The court of appeal affirmed the decision against the parent company. The proceedings were suspended with respect to the German affiliate, as Santander Group filed a cancellation action against DSGV's colour mark and the court of appeal was of the opinion that it should not decide on a trademark infringement claim while the cancellation action was pending, as the claim was based primarily on the infringement of the registered colour mark.
The decision of the Federal Supreme Court (which is not yet available in full, but only as a press release) lifted the decision against the parent company and referred the case back to the court of appeal. According to the press release, this decision was based on three arguments:
The Federal Supreme Court doubted that the infringement proceedings should be suspended while the cancellation action was pending. As in the 'Yellow' case, the Federal Supreme Court held that the outcome of the cancellation action was “open” and that this would not justify a suspension of the proceedings.
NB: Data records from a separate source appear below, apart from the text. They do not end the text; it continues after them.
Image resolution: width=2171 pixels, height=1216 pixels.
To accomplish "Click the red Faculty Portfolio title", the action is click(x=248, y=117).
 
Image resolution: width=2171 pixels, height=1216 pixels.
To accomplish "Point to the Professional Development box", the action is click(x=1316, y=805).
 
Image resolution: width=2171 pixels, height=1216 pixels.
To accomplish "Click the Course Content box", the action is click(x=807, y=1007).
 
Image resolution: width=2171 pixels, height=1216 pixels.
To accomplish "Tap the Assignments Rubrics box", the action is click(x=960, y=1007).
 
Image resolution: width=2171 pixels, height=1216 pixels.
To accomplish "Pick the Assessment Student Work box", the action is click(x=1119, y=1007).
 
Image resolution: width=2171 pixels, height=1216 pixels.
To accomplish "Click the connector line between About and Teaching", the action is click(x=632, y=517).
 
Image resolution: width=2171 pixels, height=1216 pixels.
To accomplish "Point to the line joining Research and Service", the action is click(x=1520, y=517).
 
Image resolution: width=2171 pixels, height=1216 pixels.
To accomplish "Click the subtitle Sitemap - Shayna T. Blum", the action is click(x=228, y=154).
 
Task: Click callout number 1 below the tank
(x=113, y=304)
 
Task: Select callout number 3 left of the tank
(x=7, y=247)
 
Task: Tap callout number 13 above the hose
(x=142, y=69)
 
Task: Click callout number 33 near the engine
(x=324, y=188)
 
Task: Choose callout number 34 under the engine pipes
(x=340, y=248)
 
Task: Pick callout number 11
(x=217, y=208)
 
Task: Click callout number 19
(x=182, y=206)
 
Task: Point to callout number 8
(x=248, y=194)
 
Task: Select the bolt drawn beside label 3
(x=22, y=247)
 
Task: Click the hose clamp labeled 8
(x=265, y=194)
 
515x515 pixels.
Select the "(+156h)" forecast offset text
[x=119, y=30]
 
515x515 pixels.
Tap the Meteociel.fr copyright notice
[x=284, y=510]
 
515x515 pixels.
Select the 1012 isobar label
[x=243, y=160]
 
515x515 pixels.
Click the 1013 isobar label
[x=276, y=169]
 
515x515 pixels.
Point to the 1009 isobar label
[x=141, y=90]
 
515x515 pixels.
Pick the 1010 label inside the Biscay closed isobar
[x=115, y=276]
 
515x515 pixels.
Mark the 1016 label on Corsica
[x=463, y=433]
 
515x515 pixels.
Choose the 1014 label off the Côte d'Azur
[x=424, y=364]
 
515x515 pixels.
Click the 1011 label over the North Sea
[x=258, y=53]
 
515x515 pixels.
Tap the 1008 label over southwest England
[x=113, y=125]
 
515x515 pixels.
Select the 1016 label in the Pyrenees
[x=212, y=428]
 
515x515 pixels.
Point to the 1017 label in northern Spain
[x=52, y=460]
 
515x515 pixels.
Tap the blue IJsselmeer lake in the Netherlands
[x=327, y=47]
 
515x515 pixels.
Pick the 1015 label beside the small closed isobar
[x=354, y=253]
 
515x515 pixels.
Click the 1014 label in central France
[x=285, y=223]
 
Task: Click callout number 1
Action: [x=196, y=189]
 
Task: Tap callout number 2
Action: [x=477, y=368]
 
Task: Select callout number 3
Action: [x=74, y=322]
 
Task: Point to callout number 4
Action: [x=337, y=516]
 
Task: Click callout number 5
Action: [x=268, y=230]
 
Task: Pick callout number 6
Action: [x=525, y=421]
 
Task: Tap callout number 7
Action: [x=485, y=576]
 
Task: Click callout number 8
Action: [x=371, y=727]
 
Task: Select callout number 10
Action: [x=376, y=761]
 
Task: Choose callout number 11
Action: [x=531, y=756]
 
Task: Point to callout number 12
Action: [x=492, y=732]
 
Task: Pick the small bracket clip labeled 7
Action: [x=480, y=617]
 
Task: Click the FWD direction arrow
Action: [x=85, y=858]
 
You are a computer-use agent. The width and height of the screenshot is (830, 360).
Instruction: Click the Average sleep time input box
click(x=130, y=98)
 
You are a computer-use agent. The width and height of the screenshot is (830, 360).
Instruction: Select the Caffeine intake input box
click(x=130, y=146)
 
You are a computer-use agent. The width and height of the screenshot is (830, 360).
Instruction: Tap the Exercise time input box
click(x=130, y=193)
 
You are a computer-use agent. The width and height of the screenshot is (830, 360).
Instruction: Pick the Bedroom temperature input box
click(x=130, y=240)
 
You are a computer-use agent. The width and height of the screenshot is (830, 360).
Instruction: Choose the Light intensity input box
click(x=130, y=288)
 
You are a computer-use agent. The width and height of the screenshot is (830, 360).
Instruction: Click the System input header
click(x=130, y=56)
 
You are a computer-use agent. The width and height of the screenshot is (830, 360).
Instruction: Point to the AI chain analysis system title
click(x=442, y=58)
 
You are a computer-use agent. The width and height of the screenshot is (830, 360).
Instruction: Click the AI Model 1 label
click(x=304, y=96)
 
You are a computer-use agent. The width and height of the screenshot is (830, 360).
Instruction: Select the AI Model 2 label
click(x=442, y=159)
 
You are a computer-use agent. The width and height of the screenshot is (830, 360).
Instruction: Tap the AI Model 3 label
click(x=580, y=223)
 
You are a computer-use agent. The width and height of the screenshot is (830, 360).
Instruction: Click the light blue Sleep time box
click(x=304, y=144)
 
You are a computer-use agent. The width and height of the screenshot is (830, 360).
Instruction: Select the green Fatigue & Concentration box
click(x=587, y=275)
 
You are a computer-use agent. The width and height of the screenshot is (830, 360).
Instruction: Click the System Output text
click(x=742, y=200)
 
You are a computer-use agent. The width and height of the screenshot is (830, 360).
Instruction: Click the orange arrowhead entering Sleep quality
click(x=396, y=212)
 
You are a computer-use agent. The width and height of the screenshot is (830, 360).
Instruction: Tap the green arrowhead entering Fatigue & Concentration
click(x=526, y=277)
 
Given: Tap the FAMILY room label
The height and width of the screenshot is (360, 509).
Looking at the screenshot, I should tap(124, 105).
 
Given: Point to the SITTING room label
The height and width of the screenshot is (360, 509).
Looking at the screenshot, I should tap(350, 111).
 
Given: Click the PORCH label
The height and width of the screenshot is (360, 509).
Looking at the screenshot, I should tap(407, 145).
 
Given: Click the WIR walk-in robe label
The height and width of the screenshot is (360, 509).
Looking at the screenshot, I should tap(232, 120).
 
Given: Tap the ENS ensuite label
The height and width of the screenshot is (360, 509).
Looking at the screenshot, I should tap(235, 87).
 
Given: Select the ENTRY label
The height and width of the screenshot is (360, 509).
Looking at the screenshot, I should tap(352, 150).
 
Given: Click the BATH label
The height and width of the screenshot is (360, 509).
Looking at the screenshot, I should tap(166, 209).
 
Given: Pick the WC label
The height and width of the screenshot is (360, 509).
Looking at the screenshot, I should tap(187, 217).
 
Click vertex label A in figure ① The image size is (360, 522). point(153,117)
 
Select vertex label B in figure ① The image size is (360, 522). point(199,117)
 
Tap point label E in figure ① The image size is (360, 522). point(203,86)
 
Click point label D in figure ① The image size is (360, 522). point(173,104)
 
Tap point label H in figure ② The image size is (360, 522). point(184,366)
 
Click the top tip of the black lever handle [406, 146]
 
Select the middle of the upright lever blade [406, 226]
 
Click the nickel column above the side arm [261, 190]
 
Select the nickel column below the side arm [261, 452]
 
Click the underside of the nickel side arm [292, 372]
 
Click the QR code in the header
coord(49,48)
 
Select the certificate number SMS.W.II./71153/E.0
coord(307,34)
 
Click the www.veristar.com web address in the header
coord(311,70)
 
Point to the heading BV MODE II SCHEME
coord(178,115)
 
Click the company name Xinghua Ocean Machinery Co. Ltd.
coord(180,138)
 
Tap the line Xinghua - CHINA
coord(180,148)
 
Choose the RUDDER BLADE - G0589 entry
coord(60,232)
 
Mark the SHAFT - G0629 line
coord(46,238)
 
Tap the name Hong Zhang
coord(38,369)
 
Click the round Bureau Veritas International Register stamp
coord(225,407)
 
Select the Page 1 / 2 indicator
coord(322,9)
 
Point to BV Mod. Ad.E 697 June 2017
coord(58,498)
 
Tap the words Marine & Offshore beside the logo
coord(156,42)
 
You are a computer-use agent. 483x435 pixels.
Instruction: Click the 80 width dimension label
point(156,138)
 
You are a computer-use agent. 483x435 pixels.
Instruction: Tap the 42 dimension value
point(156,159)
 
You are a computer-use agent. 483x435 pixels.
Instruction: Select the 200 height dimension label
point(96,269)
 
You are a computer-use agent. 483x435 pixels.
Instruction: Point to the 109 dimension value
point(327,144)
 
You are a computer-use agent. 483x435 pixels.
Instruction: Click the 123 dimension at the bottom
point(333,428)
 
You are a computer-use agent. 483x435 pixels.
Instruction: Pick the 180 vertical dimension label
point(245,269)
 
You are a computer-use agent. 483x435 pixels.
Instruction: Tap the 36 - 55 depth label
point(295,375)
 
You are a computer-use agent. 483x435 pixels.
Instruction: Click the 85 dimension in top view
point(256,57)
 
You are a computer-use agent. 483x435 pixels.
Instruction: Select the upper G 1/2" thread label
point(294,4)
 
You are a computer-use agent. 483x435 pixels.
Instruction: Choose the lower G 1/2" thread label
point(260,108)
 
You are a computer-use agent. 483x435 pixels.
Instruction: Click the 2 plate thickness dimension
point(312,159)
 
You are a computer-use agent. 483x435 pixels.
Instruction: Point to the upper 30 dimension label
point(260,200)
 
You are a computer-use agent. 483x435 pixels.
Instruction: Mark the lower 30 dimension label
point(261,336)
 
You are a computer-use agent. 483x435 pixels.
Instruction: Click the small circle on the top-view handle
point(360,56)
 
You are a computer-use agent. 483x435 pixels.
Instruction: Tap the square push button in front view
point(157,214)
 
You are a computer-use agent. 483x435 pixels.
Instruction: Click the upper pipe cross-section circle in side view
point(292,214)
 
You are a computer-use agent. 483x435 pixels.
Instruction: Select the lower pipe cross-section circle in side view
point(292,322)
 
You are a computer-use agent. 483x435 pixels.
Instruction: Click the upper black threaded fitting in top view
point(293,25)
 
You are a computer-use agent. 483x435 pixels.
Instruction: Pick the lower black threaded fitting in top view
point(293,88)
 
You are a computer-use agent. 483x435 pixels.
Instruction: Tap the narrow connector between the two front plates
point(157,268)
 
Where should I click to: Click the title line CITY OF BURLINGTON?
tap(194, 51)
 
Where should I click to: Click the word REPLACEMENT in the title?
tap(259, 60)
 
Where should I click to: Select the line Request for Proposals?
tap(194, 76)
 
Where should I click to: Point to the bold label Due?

The Federal Supreme Court held that the court of appeal should not have split up the proceedings against the parent company and its German affiliate, as similar legal questions had to be answered in both cases and the dispute should be decided in the same way against both defendants.
The Federal Supreme Court disagreed with the previous instances that the Spanish parent company had not used the colour red in German commerce. It referred to the use of the Santander logo during a formula 1 race in Germany and to the internet presence of Banco Santander, whose website could be accessed from Germany. The court was apparently of the opinion that this could theoretically constitute an infringement of DSGV's red colour mark and asked the court of appeal to check whether the colour mark was so well known that German consumers would establish a link between the colour mark of DSGV and use of the colour red by Banco Santander, even if there was no likelihood of confusion in the traditional sense. As the court of appeal has not made any statements in that respect, the case was referred back to it for further consideration.
As the use of the Santander logo during a formula 1 race and Santander's internet presence could indeed constitute use in German commerce, this holding of the Federal Supreme Court is not a real surprise. However, the court missed the opportunity to limit the scope of protection of an abstract colour mark, which was not used per se by Santander, but only as a background colour for the name Santander and for its flame logo. The court apparently stuck to the rather broad scope of protection for abstract colour marks which was affirmed in the 'Yellow' case last year. Furthermore, it is surprising that the court refused to suspend the infringement proceedings based on the fact that the outcome of the cancellation action was “open”. Although the court took a similar point of view in the 'Yellow' case, it is surprising that the open outcome of a cancellation action against a registered mark which is the sole basis for the infringement proceedings would not be a reason to suspend those proceedings.
The most decisive part of this dispute is, however, the cancellation proceedings against the colour mark. The Federal Patent Court had referred the case to the Court of Justice of the European Union (ECJ) for a preliminary ruling, which was issued on June 19 2014 in Joined Cases C-217/13 and C-218/13. With this preliminary ruling at hand, the Federal Patent Court decided on July 8 2105 (25 W (pat) 13/14) that the abstract colour mark of DSGV should be cancelled, knowing that the Federal Supreme Court had denied a similar claim for cancellation in the 'Yellow' case and had just referred the 'Nivea Blue' case back to the Federal Patent Court for further factual findings.
The decision of the Federal Patent Court ordering the cancellation of the red colour mark was very long (81 pages, compared to 10 to 15 pages usually), adopted some rules laid down in the Sparkassen-Rot decision of the ECJ and also challenged the various surveys submitted by both parties during the course of the proceedings. DSGV filed a further appeal on grounds of law against the cancellation of the colour mark, and this matter is still pending. It will be very interesting to see how the Federal Supreme Court will deal with the cancellation action. Depending on the outcome of that action, the court of appeal in Hamburg will then take up the infringement action against both defendants and it seems likely that the case will then reach the Federal Supreme Court for the third time. It even seems possible that some questions will be sent to the ECJ for a preliminary ruling, both in the cancellation action and the infringement proceedings. Hence, the end of these proceedings are not yet within sight.